All lines from the one that contains "プライバシーポリシー (482, 2468)" through the final line of the entries must be repeated exactly. No other lines belong in the output.

Stored records
>>>>

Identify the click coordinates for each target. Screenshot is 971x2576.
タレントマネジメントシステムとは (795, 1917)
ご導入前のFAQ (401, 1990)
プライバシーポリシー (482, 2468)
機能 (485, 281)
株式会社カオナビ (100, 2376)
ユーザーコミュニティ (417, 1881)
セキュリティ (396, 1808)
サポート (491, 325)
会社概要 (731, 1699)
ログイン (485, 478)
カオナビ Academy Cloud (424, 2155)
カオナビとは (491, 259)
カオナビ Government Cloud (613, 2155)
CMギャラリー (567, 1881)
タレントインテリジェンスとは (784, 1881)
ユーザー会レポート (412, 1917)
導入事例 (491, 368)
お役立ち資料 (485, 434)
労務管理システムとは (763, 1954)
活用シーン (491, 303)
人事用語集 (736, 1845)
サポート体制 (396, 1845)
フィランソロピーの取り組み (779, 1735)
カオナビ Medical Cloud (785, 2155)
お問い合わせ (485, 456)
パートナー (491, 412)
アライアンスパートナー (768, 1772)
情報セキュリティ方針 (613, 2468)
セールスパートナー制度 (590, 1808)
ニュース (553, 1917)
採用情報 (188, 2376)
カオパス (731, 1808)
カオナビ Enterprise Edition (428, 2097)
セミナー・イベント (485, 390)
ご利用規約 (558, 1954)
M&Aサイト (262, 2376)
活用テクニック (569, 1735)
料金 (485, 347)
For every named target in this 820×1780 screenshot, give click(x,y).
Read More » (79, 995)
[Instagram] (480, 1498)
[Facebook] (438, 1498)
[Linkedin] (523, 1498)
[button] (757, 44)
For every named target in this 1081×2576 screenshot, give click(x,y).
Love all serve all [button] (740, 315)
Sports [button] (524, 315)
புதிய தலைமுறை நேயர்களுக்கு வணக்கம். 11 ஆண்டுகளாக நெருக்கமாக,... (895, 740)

<<<<

Written solution
プライバシーポリシー (482, 2468)
機能 (485, 281)
株式会社カオナビ (100, 2376)
ユーザーコミュニティ (417, 1881)
セキュリティ (396, 1808)
サポート (491, 325)
会社概要 (731, 1699)
ログイン (485, 478)
カオナビ Academy Cloud (424, 2155)
カオナビとは (491, 259)
カオナビ Government Cloud (613, 2155)
CMギャラリー (567, 1881)
タレントインテリジェンスとは (784, 1881)
ユーザー会レポート (412, 1917)
導入事例 (491, 368)
お役立ち資料 (485, 434)
労務管理システムとは (763, 1954)
活用シーン (491, 303)
人事用語集 (736, 1845)
サポート体制 (396, 1845)
フィランソロピーの取り組み (779, 1735)
カオナビ Medical Cloud (785, 2155)
お問い合わせ (485, 456)
パートナー (491, 412)
アライアンスパートナー (768, 1772)
情報セキュリティ方針 (613, 2468)
セールスパートナー制度 (590, 1808)
ニュース (553, 1917)
採用情報 (188, 2376)
カオパス (731, 1808)
カオナビ Enterprise Edition (428, 2097)
セミナー・イベント (485, 390)
ご利用規約 (558, 1954)
M&Aサイト (262, 2376)
活用テクニック (569, 1735)
料金 (485, 347)
For every named target in this 820×1780 screenshot, give click(x,y).
Read More » (79, 995)
[Instagram] (480, 1498)
[Facebook] (438, 1498)
[Linkedin] (523, 1498)
[button] (757, 44)
For every named target in this 1081×2576 screenshot, give click(x,y).
Love all serve all [button] (740, 315)
Sports [button] (524, 315)
புதிய தலைமுறை நேயர்களுக்கு வணக்கம். 11 ஆண்டுகளாக நெருக்கமாக,... (895, 740)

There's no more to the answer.